黒々したもやが心の中にあるのだ。
 黒々したもやは見えなくて、見ようとしても焦点が合わないのだ。
 普段は存在を忘れているけどずっとずっとそこにあって、ふとしたときに浮上してアライさんを戸惑わせるのだ。
 もやは昔は見えてたのに、いつからか見えなくなったのだ。いつからだったかは忘れたのだ。本当にいつの間にか見えなくなってしまったのだ。
 戦おうとしても、見えないので戦えないのだ。
 せめてセルリアンのように形があればよかったのかもしれないのだ。形はないし、アライさんの心の中にしかないので戦えないのだ。
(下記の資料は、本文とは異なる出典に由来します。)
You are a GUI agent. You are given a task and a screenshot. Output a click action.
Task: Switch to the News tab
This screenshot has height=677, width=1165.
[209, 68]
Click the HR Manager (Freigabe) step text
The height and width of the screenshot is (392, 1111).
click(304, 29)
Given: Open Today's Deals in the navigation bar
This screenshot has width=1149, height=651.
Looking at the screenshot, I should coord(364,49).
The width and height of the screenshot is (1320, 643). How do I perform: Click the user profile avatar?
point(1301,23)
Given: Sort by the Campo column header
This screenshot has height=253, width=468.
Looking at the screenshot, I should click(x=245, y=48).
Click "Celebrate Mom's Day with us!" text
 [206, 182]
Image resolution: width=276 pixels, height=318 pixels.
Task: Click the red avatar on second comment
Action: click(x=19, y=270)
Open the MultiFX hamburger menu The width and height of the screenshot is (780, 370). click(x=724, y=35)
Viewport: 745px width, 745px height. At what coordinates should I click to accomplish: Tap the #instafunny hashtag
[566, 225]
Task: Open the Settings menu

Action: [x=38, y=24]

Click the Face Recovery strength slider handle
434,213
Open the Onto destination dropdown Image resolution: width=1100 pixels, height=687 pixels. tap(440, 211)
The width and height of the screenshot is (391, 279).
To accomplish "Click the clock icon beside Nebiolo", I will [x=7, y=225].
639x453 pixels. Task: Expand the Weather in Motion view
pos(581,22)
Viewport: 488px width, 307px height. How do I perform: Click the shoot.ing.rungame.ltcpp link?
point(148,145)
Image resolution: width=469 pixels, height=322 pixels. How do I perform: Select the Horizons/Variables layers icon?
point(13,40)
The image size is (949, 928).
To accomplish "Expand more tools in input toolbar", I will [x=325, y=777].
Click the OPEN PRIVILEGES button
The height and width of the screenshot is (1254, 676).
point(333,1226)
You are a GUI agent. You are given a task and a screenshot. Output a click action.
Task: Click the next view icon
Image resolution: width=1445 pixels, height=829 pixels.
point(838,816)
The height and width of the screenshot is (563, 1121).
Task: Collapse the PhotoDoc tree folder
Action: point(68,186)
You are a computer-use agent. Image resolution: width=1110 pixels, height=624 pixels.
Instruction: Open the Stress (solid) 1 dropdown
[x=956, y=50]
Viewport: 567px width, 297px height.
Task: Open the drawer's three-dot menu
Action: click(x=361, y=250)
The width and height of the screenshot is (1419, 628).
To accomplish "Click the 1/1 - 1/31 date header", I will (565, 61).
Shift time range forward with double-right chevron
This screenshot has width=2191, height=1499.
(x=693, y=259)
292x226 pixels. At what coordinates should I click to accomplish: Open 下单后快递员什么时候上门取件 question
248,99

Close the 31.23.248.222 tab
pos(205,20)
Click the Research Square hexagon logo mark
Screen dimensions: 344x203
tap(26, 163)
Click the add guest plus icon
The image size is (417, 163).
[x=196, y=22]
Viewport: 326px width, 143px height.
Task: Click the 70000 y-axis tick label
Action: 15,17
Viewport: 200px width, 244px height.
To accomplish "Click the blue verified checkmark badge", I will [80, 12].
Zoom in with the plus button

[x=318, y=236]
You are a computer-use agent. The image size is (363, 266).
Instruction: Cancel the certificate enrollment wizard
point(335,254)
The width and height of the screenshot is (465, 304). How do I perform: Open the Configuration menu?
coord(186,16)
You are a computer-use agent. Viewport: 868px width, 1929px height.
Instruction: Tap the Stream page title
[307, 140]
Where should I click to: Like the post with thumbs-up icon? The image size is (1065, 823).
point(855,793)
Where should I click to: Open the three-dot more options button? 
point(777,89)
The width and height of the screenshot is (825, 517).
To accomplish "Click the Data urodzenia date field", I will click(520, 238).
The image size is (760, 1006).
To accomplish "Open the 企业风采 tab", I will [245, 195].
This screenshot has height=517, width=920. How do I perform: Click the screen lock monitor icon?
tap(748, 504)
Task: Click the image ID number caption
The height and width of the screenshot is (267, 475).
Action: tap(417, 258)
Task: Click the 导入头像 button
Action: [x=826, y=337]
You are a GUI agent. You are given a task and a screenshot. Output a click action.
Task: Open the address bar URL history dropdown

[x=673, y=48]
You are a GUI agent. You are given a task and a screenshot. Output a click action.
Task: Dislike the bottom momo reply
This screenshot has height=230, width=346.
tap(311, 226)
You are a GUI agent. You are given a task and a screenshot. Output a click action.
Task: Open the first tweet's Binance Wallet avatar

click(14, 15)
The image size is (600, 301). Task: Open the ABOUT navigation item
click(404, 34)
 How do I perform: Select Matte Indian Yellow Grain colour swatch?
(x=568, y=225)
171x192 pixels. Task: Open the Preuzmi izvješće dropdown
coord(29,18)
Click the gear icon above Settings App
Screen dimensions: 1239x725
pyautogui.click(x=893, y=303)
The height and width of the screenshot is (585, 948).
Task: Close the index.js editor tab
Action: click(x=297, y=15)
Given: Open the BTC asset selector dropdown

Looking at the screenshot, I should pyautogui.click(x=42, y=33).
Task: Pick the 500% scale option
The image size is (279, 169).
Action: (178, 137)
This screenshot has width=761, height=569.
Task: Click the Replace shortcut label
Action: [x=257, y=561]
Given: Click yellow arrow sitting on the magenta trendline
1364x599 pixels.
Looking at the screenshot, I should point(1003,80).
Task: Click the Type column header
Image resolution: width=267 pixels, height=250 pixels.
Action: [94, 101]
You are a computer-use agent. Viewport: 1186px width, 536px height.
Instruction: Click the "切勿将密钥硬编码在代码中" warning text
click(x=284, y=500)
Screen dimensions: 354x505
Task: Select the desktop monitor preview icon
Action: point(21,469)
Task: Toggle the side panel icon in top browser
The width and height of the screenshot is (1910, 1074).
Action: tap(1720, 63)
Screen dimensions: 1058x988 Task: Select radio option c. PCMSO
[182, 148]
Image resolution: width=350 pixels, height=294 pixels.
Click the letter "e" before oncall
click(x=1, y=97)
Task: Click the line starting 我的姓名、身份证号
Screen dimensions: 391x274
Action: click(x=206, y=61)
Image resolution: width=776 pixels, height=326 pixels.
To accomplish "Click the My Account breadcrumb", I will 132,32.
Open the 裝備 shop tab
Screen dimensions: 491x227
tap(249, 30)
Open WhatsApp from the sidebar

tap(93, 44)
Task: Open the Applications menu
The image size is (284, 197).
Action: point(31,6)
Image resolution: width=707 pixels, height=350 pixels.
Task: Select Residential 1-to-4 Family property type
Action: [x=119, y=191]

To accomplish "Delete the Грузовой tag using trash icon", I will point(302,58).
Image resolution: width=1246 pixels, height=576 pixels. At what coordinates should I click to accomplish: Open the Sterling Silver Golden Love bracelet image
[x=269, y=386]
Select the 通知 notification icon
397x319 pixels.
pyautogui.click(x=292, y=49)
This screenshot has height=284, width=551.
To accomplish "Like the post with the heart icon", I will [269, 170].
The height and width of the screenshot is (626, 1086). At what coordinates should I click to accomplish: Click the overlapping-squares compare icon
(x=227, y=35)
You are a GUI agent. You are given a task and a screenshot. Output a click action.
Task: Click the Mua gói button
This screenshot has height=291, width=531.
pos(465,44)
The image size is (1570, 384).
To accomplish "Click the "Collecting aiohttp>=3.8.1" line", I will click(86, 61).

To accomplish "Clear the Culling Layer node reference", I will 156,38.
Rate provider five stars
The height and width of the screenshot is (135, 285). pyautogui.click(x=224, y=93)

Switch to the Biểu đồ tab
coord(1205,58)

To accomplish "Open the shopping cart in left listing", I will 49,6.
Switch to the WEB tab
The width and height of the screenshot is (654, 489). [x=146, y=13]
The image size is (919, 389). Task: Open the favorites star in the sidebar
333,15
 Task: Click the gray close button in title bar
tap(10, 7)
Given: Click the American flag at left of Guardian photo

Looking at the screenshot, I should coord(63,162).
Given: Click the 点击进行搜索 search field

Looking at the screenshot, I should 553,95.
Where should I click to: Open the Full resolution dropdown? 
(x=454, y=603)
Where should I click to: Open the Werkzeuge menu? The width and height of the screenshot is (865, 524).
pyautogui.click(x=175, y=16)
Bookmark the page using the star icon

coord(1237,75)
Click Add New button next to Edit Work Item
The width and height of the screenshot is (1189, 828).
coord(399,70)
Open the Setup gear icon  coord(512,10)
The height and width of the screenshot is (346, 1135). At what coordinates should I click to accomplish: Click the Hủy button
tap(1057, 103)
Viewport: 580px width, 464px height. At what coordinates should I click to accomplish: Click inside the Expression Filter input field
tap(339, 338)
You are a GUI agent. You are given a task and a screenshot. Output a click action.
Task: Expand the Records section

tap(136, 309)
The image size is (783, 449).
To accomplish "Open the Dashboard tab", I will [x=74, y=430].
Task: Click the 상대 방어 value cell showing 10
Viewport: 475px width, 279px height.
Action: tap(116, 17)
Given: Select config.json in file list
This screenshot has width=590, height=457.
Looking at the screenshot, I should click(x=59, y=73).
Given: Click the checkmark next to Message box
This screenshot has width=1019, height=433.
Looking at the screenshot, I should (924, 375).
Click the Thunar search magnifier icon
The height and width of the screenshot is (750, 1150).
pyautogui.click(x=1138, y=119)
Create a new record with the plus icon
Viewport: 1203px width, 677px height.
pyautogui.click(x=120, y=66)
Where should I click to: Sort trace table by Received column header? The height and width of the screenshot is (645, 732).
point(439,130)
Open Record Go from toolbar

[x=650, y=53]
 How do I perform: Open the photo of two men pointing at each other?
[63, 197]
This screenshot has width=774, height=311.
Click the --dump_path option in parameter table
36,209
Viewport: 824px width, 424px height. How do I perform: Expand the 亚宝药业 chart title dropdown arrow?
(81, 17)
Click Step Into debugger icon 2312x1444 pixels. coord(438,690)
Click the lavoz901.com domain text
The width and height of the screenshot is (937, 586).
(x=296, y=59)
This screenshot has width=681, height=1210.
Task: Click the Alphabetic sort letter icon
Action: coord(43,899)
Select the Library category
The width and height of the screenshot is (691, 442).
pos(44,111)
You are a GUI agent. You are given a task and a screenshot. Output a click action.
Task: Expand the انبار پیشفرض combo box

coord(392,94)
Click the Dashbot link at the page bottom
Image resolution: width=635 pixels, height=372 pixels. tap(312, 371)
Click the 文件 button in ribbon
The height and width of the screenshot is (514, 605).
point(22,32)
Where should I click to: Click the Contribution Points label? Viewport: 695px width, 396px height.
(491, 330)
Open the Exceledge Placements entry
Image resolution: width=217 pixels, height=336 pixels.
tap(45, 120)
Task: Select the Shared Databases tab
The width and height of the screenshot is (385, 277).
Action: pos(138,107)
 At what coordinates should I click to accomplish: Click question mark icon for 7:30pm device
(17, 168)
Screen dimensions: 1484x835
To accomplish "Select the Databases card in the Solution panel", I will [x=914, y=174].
 夢の中でははっきりしていて、睡眠中の朦朧としたアライさんはいつもそれに悩まされるのだ。でも起きたら見えなくなるのだ。
 なんてことないもやだけど、アライさんにとってはなんてことなくないのだ。いつになったら見えるようになるのかわからないけど、見えるようになったらなったで困ることも多いのだ。
 なんてことないもやすぎて、戦うことすら馬鹿らしいのにどうしてここまで怯えなきゃいけないのかわからないのだ。
 嘘なのだ。本当はわかってるのだ。でも、言葉にすると終わってしまうのだ。
 もやはきっと、ずっとあるのだ。アライさんが死ぬまでそこにあるのだ。解消されないままずっとあるのだ。
 きっとそうなのだ。そうじゃないと、許されないのだ。
 許されないから今日もアライさんは眠るのだ。